**Your task**
Give back exactly the stretch of data below from the line holding "You are a computer-use agent. The height" through the line holding "Task: Expand the", both ends included, and leave the remaining lines out.

**Available data**
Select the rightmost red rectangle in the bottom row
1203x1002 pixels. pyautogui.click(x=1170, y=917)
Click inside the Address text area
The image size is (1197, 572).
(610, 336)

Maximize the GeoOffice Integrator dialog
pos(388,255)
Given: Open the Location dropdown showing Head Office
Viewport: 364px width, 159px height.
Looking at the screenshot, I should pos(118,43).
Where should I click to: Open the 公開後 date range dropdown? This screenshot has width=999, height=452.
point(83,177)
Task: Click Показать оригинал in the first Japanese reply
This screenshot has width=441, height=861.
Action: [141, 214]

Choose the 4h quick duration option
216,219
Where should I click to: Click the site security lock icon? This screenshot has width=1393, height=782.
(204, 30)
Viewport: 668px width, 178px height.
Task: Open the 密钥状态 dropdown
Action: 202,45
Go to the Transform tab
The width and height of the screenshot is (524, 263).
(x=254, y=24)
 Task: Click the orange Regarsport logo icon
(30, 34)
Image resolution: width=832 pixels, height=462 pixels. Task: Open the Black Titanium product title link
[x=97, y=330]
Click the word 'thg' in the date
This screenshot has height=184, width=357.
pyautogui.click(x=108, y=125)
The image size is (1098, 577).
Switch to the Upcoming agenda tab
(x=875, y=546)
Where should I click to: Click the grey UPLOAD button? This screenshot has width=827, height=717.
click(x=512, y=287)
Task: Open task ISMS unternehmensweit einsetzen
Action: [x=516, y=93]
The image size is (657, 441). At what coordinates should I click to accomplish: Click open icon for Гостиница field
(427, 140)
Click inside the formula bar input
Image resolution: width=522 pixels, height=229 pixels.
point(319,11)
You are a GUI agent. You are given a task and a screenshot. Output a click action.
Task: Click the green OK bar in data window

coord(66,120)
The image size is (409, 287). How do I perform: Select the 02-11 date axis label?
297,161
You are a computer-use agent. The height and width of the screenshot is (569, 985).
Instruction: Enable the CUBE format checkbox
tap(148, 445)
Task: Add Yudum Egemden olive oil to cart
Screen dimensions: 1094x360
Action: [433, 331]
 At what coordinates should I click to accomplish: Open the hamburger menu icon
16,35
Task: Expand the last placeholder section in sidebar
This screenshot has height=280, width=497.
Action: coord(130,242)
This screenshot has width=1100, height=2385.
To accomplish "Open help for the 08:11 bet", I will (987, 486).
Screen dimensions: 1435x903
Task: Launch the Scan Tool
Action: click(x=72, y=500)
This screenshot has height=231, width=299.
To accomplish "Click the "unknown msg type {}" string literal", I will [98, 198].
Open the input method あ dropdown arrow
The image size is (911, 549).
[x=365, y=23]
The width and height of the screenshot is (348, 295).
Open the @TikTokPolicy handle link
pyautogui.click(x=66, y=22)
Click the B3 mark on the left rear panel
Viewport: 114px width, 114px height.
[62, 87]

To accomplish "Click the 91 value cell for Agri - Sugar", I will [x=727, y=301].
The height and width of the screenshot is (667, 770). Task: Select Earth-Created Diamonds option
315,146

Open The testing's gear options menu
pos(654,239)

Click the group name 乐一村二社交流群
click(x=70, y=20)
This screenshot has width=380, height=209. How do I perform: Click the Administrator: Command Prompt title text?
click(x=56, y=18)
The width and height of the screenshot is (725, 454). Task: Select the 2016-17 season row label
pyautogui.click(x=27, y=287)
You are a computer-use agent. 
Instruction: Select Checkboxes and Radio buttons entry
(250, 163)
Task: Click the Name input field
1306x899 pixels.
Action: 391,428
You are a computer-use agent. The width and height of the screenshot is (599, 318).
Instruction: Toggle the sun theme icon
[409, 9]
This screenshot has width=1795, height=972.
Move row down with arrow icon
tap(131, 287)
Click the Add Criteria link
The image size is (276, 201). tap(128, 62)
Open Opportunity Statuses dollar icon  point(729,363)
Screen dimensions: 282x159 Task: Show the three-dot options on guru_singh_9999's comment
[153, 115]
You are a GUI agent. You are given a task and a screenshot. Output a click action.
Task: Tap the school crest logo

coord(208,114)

**Task result**
You are a computer-use agent. The height and width of the screenshot is (569, 985).
Instruction: Enable the CUBE format checkbox
tap(148, 445)
Task: Add Yudum Egemden olive oil to cart
Screen dimensions: 1094x360
Action: [433, 331]
 At what coordinates should I click to accomplish: Open the hamburger menu icon
16,35
Task: Expand the last placeholder section in sidebar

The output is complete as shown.